Action item: Exclude the pictures and set down, unaltered, the lines from the one that holds "Given: Edit My Daily Lesson Plan Template" through the end of the data.

[Collected data entries]
..............................

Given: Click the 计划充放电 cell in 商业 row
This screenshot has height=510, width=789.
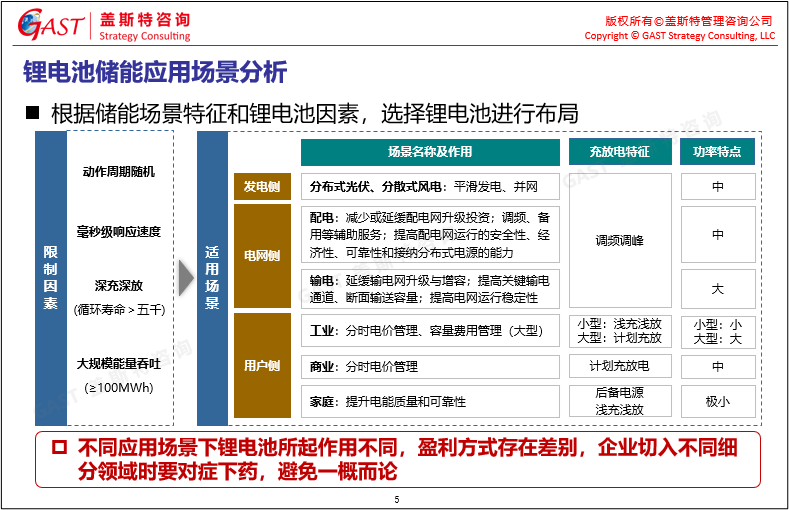Looking at the screenshot, I should [x=619, y=367].
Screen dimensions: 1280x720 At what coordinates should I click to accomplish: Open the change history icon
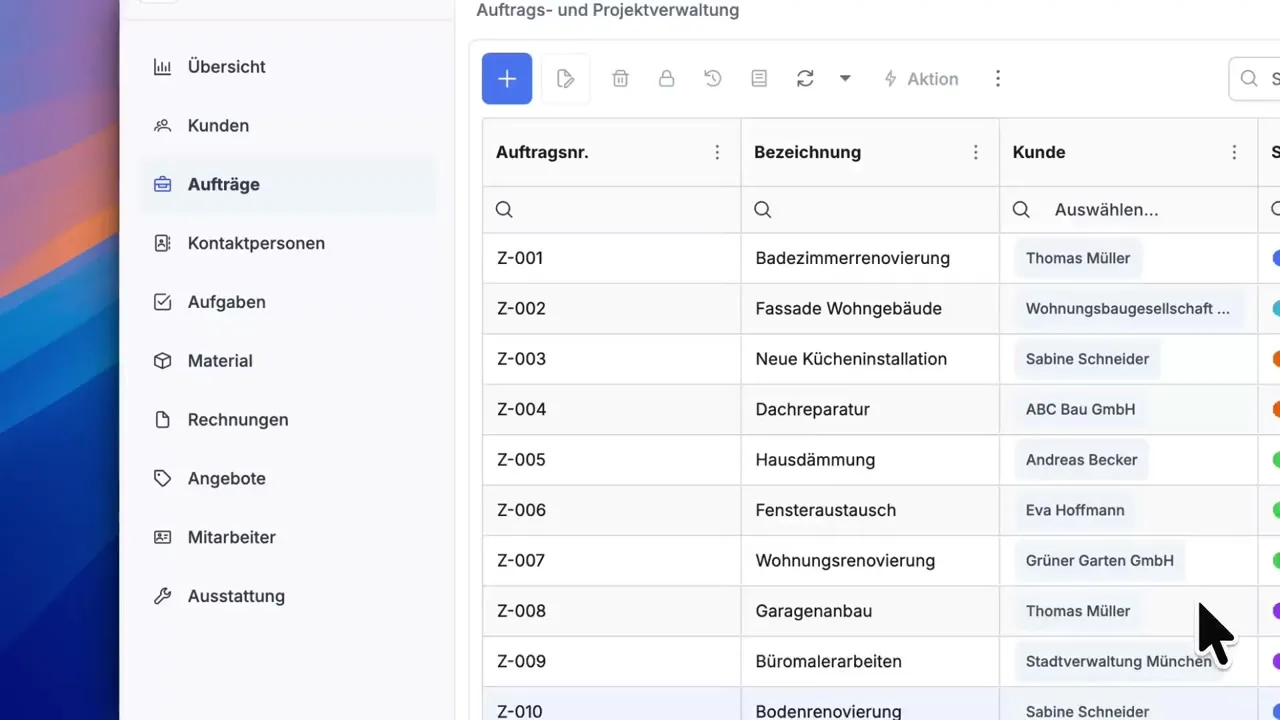(712, 78)
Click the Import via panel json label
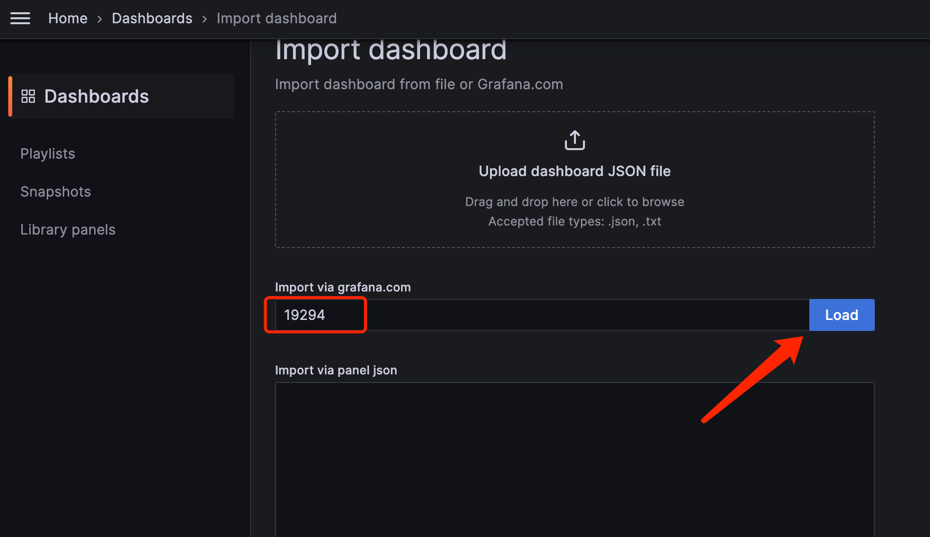Screen dimensions: 930x537 click(336, 370)
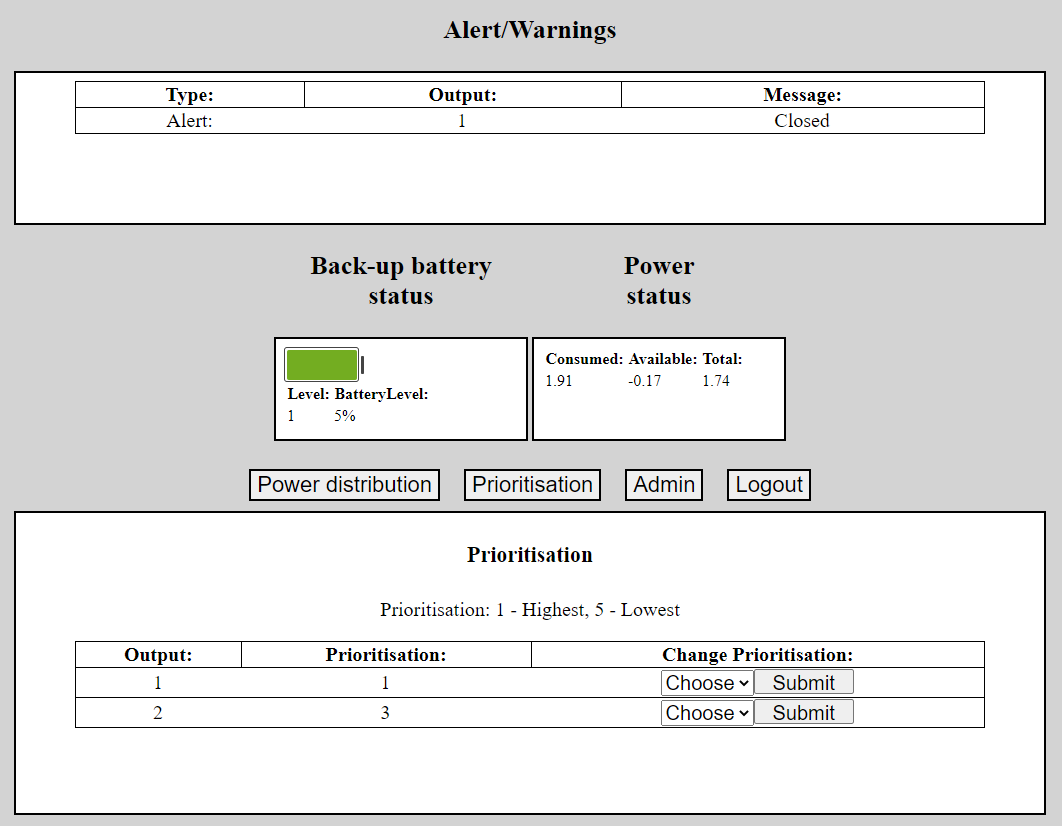
Task: Open the Admin section
Action: [664, 485]
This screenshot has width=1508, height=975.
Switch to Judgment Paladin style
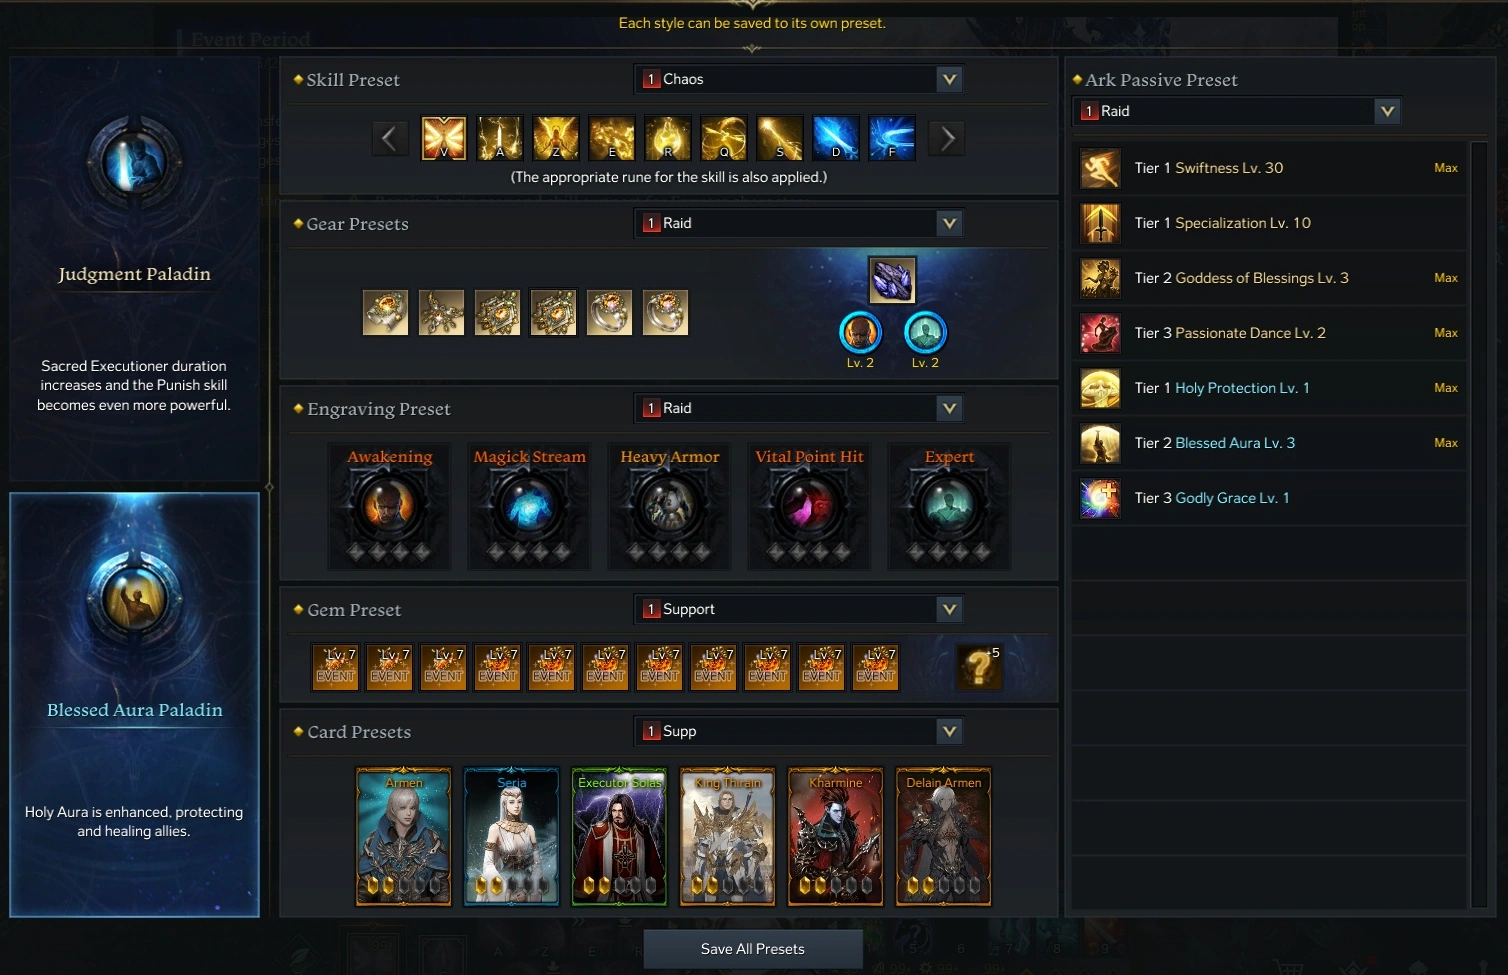pyautogui.click(x=134, y=269)
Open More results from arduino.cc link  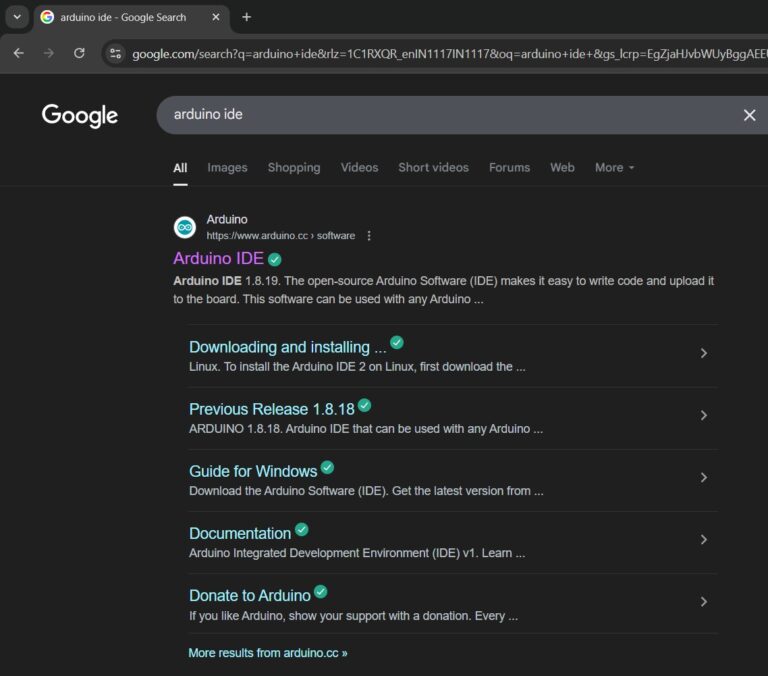(268, 653)
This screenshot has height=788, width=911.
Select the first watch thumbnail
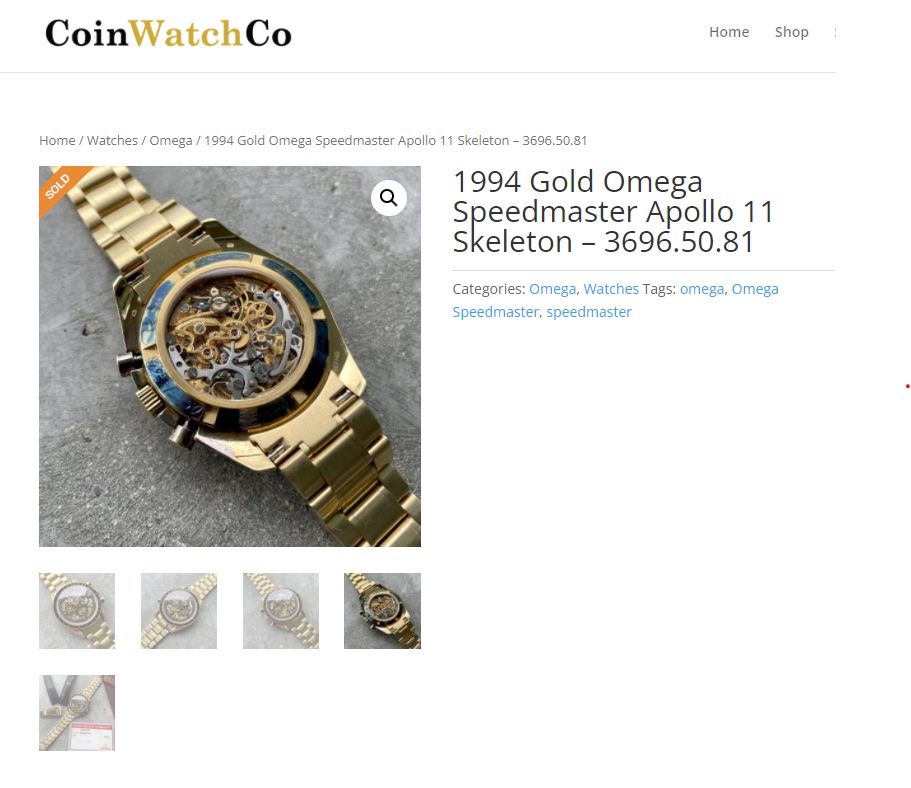pyautogui.click(x=77, y=611)
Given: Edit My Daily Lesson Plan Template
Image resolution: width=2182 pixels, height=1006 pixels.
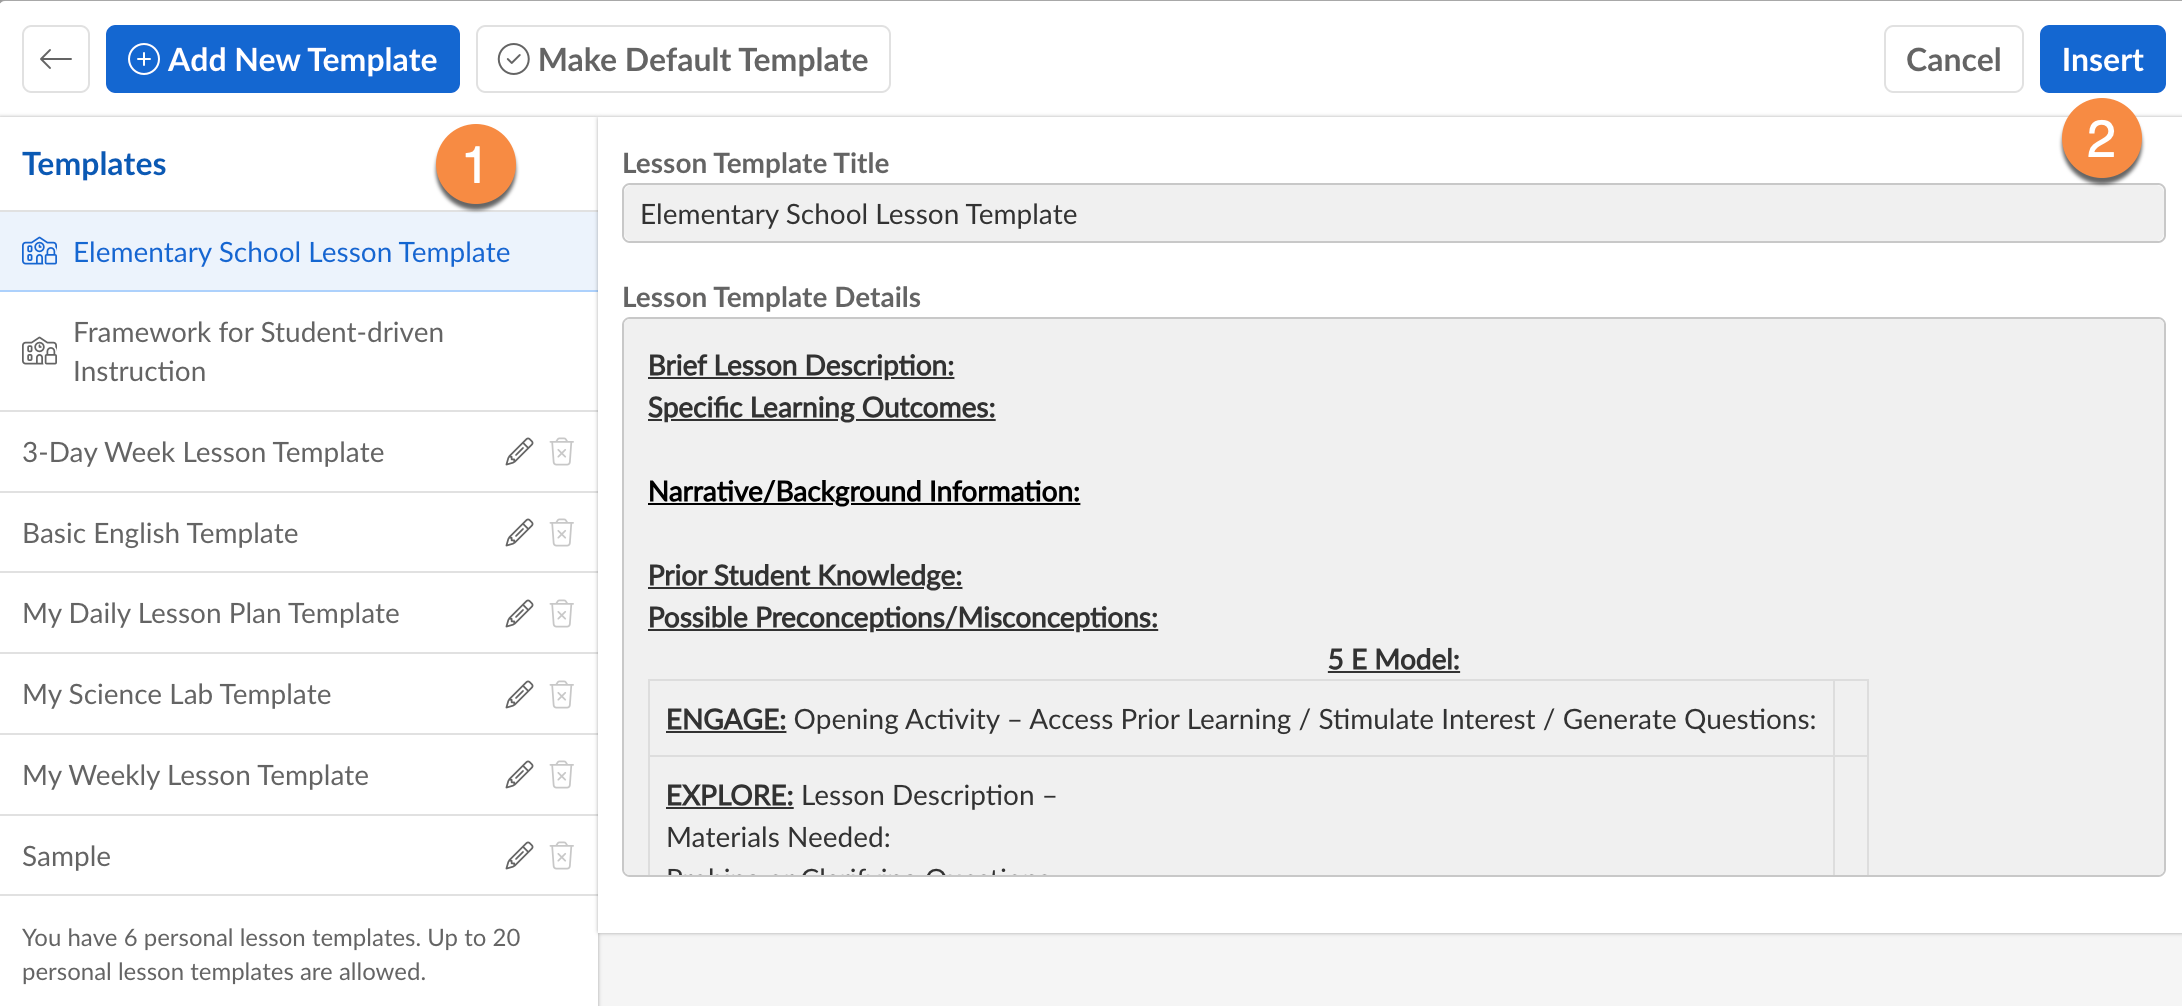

..............................

Reply to the exercise:
Given: Edit My Daily Lesson Plan Template
Image resolution: width=2182 pixels, height=1006 pixels.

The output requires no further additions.